* [Problem description] The answer must be an exact reprint of the lines from the one with "Screen dimensions: 868x411" through the final line of the data, with no pictures included.

* [Extracted records]
★ ★ ★ ★
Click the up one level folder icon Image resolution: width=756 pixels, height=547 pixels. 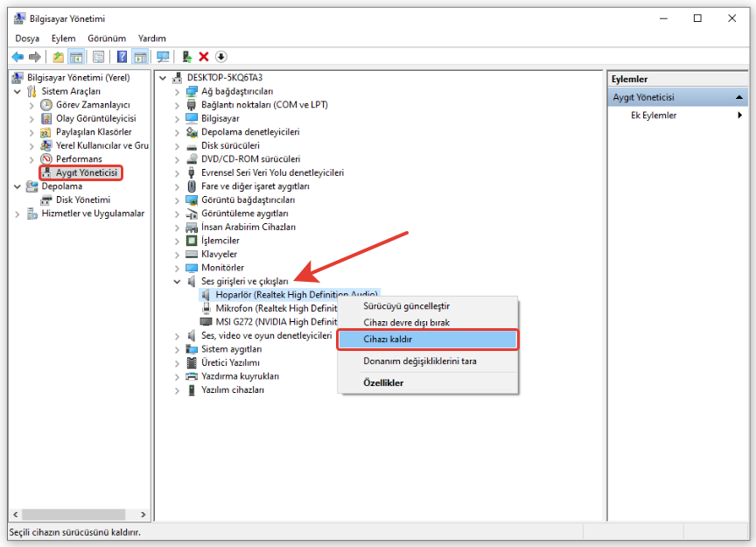tap(58, 57)
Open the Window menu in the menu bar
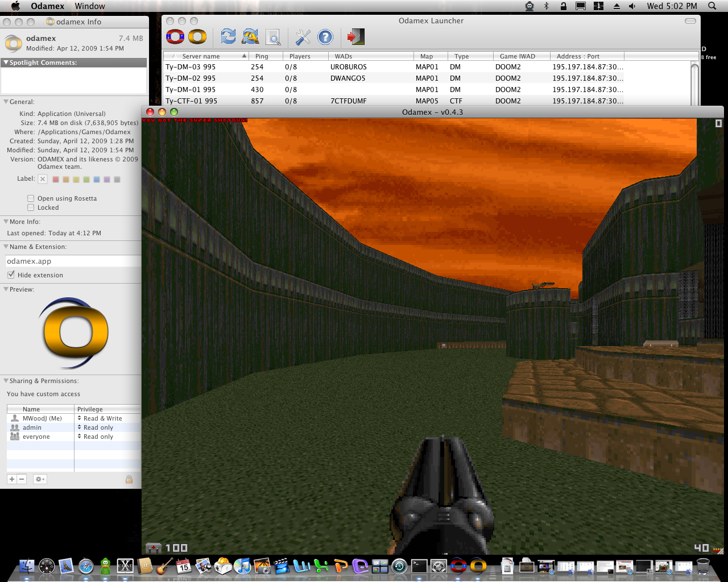728x582 pixels. tap(90, 6)
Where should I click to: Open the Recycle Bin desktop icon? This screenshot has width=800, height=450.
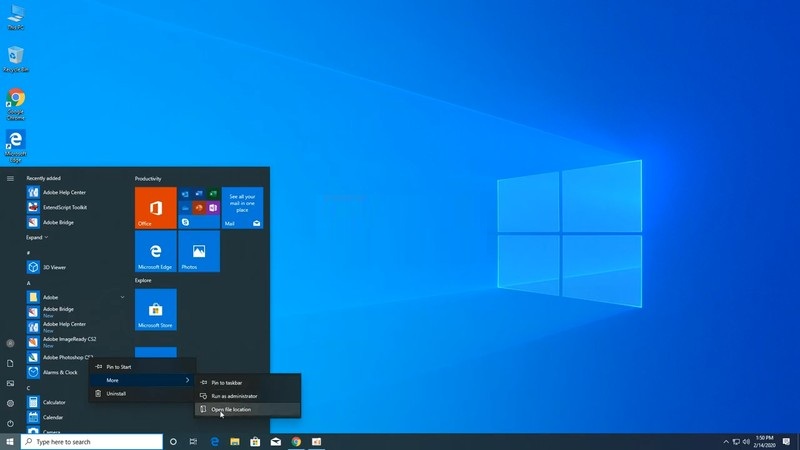pyautogui.click(x=15, y=58)
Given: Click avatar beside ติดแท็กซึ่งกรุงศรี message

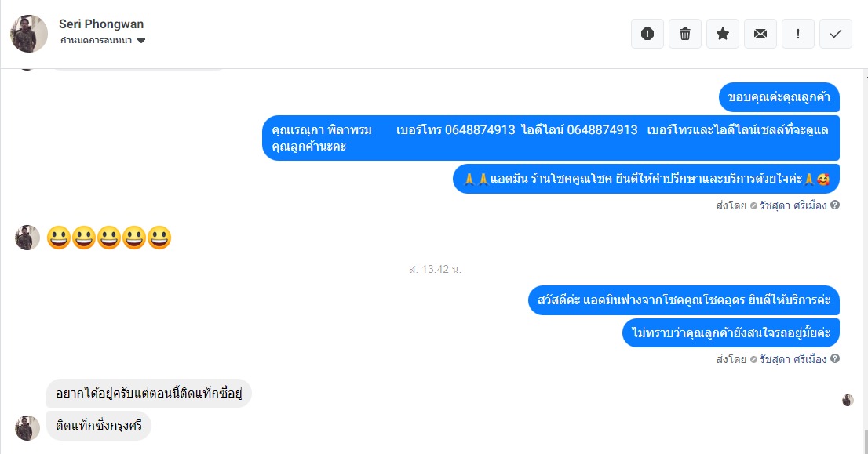Looking at the screenshot, I should pyautogui.click(x=27, y=428).
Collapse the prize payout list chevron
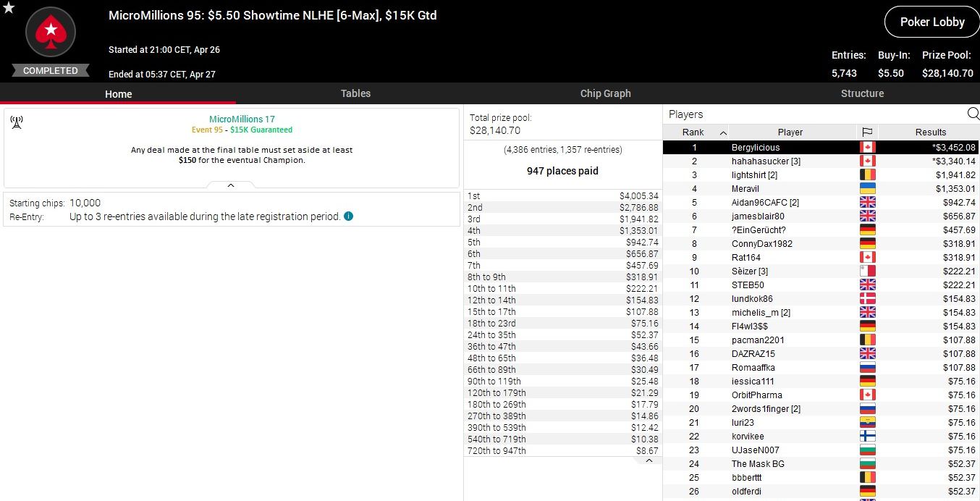Viewport: 980px width, 501px height. tap(649, 460)
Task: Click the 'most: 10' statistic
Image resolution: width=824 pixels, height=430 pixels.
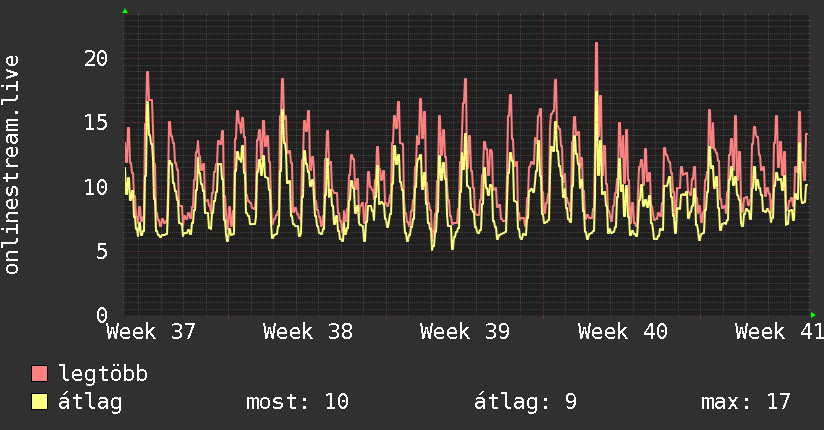Action: (297, 402)
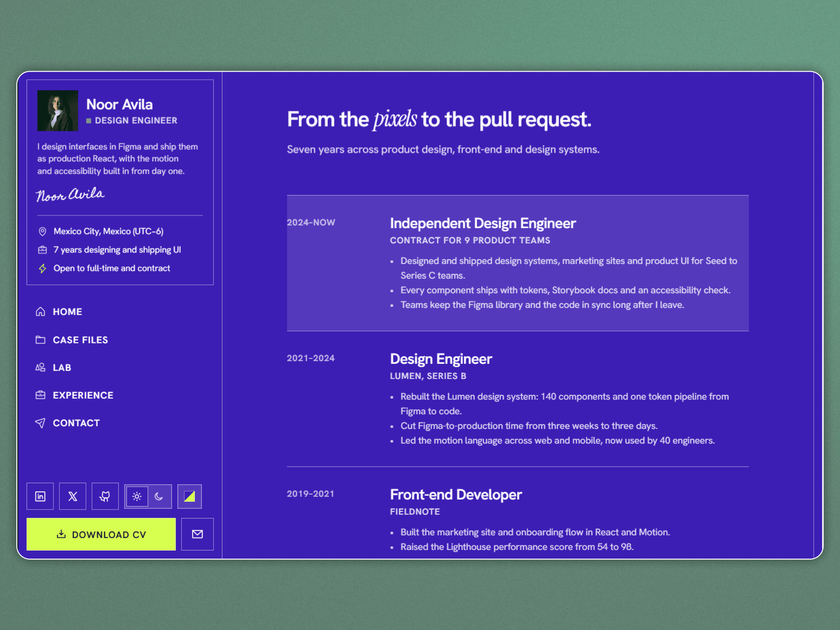Download the CV with the lime button
This screenshot has width=840, height=630.
tap(101, 534)
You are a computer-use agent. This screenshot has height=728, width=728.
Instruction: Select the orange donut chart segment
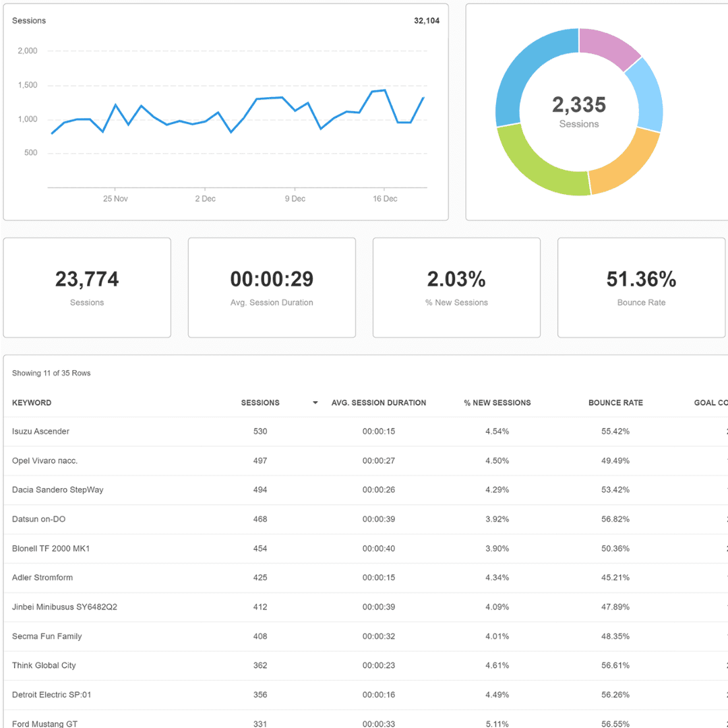(626, 162)
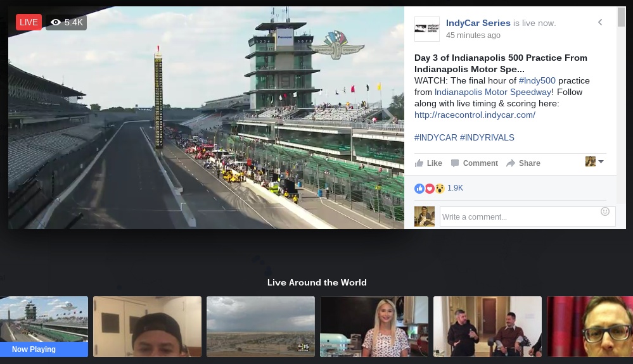Viewport: 633px width, 364px height.
Task: Click the Share arrow icon
Action: (x=511, y=163)
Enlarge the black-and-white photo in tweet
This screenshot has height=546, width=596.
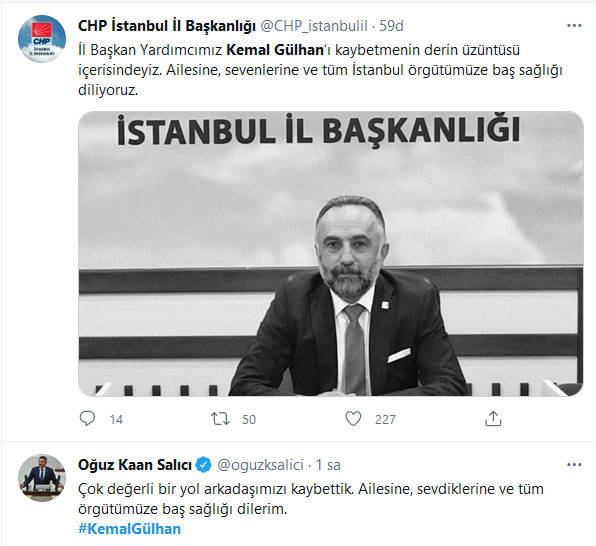(331, 254)
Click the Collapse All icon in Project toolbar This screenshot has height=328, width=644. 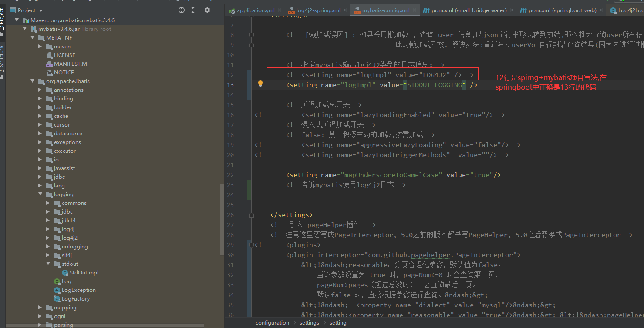click(x=193, y=10)
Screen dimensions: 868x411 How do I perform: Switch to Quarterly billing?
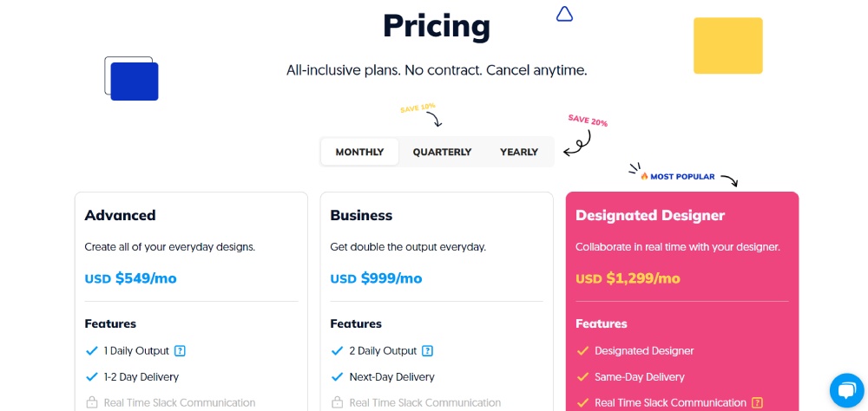point(442,152)
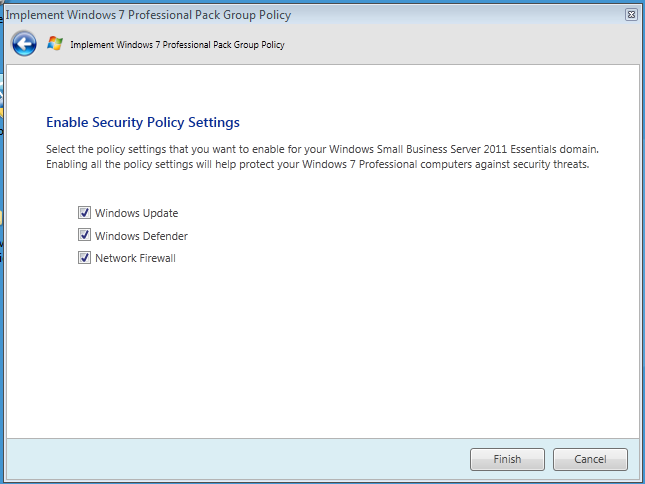The height and width of the screenshot is (484, 645).
Task: Disable the Network Firewall checkbox
Action: click(x=84, y=258)
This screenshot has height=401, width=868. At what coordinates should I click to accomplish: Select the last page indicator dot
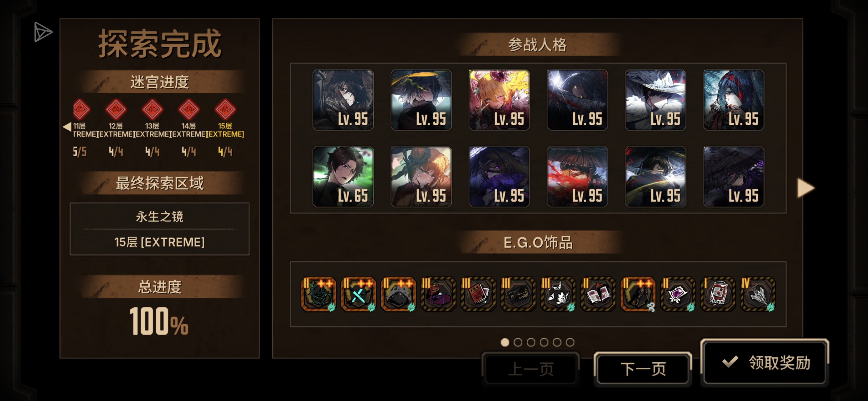click(570, 342)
★ ★ ★ ★
* [Task response]
Screen dimensions: 868x411 How do I perform: Switch to Quarterly billing?
point(442,152)
The height and width of the screenshot is (484, 645).
Task: Disable the Network Firewall checkbox
Action: click(x=84, y=258)
This screenshot has height=401, width=868. At what coordinates should I click to accomplish: Select the last page indicator dot
click(570, 342)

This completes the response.